Everything else about this powerful position is left to state law, which provides for a four-year term, requires the AG to be admitted to practice law in New Hampshire and lays out the structure and responsibilities of the Department of Justice. The Legislature is free to change those responsibilities at its pleasure.
In 2011, the House and
Senate wanted New Hampshire to join a group of states challenging the Patient Protection and Affordable Act, while Delaney and then-Gov. John Lynch didn’t. The Legislature passed resolutions directing Delaney to sign up. They figured that since the attorney general represented them in court, they could tell him whom to sue.
In June of that year, the New Hampshire Supreme Court issued an advisory opinion that the AG was part of the Executive Branch, and that taking instruction from the Legislature would violate the separation of powers.
Lawmakers skipped a step. They should have first amended the statute defining the AG’s role and given themselves clear authority to tell their lawyer what to do.
Similar conflict exists when state agencies clash with the Legislature, with the governor or with each other. The attorney general is supposed to represent them all, which is impossible.
Delaney is currently appealing a decision by the Federal Election Commission that he lacks authority to enforce New Hampshire’s push-polling law against federal candidates His quixotic crusade against push polling is supporting only by his tortured interpretation of state statute, but there’s no one with authority to shut him down, even after the FEC ruled against him.

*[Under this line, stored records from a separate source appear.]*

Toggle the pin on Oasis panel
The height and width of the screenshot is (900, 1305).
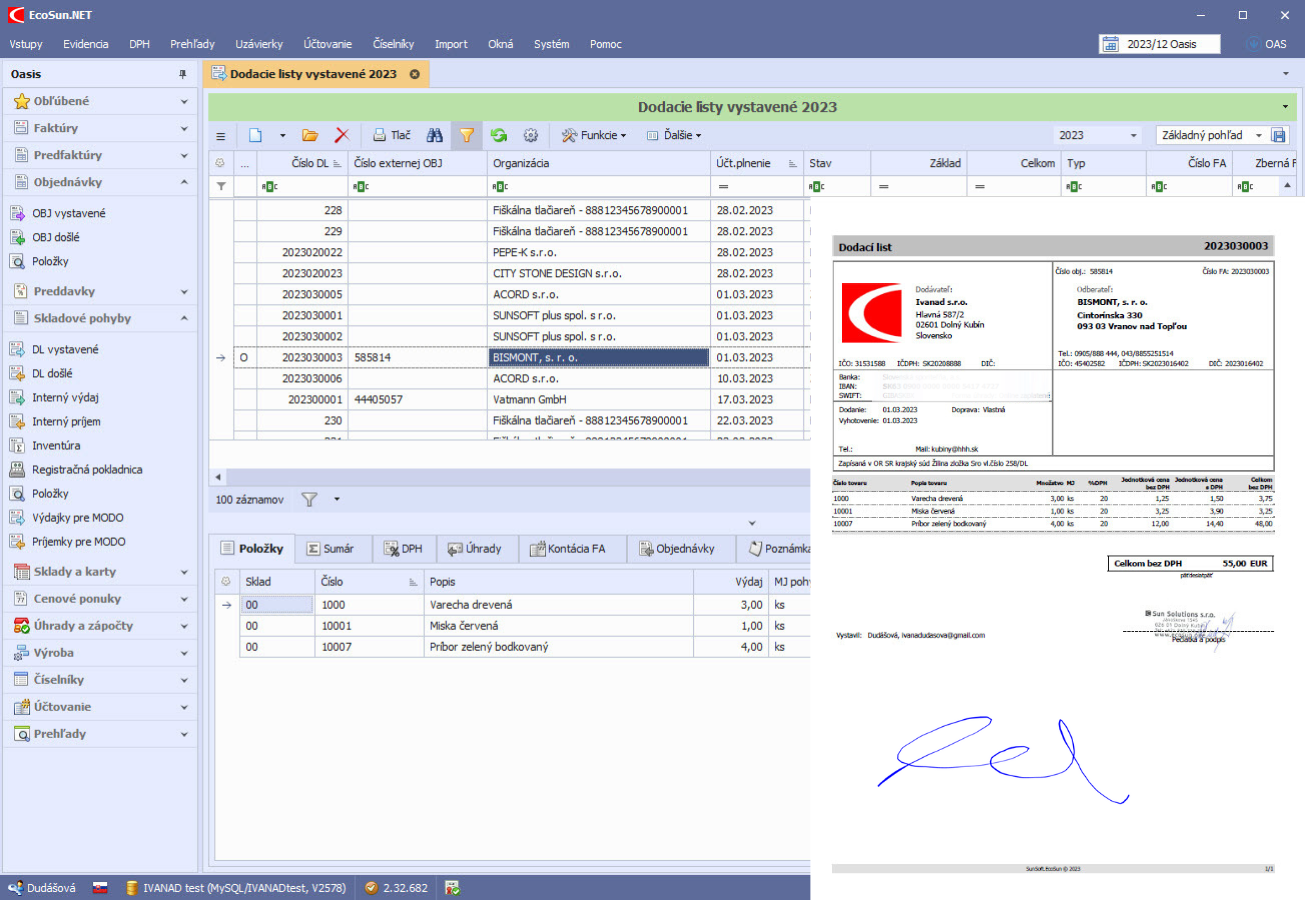coord(182,74)
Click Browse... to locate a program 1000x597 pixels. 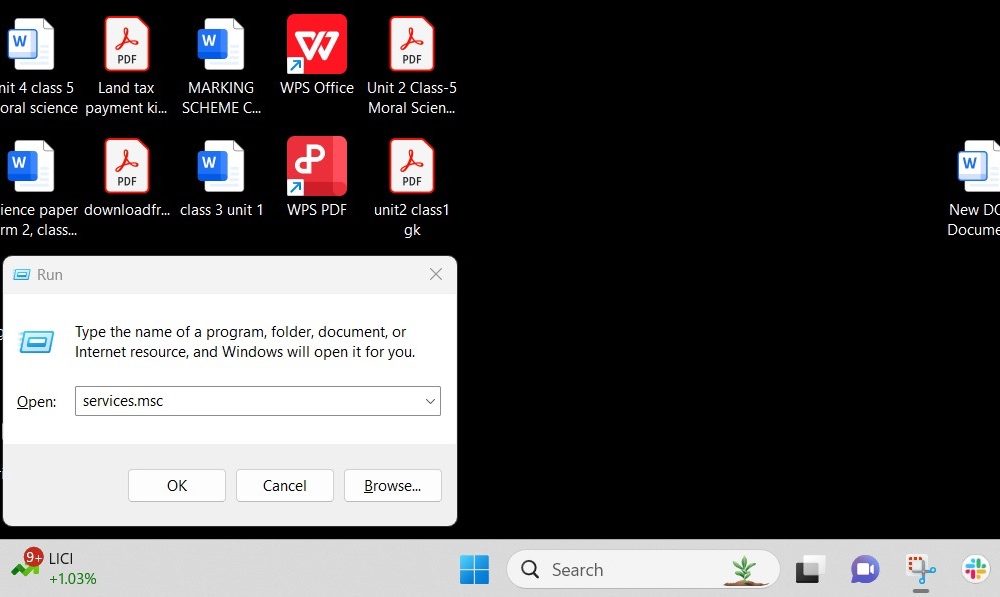tap(392, 486)
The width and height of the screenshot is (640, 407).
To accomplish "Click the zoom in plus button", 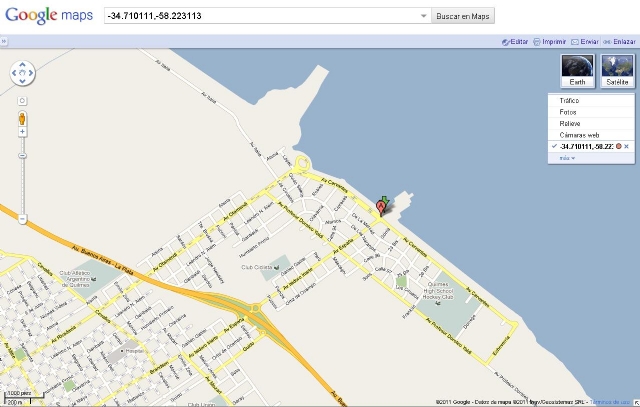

The attorney general currently has broad authority to negotiate settlements in the lawsuits he files. For instance, this week Delaney announced that the Greater Nashua Mental Health Center has agreed to pay $54,000 to resolve claims of improper Medicaid billing.
Settlements can quickly turn into a lucrative revenue stream for the state, such as the MTBE shakedown of the oil industry.
Former attorney general Peter Heed sued 22 oil companies back in 2003 for putting the foul-smelling chemical MTBE in their gasoline, even though federal law required them to use additives to meet clean air standards. There’s no evidence that MTBE is harmful when it gets into your groundwater, but it sure smells bad, and juries don’t like oil companies. While ExxonMobil is finally getting its day in court, the other defendants settled, several in the last few months.
Delaney announced the $35 million settlement with Shell and Sunoco, but the New Hampshire Union Leader had to sue to get the details of settlements with Irving Oil, Vitol, and ConocoPhillips totalling $69.5 million. Such massive authority over the size and disposition of settlements circumvents the state budget process.
The attorney general’s office is also not accountable when it gives bad legal advice. Lynch used a letter from a low-level assistant AG to justify his unconstitutional raid of the Joint Underwriting Association in 2009.
The state Board of Education is using questionable legal advice from the AG as an excuse to deny approval for new charter schools but can’t produce so much as a scrap of paper to support that opinion. The attorney general first and foremost represents the people of New Hampshire, and we have a right to know what our lawyers are thinking.
As Gov. Maggie Hassan selects her pick to run the Justice Department for the next four years, the Legislature should use its sweeping authority to better define whom precisely the New Hampshire attorney general serves.
(Grant Bosse is editor of New Hampshire Watchdog, an independent news site dedicated to New Hampshire public policy.)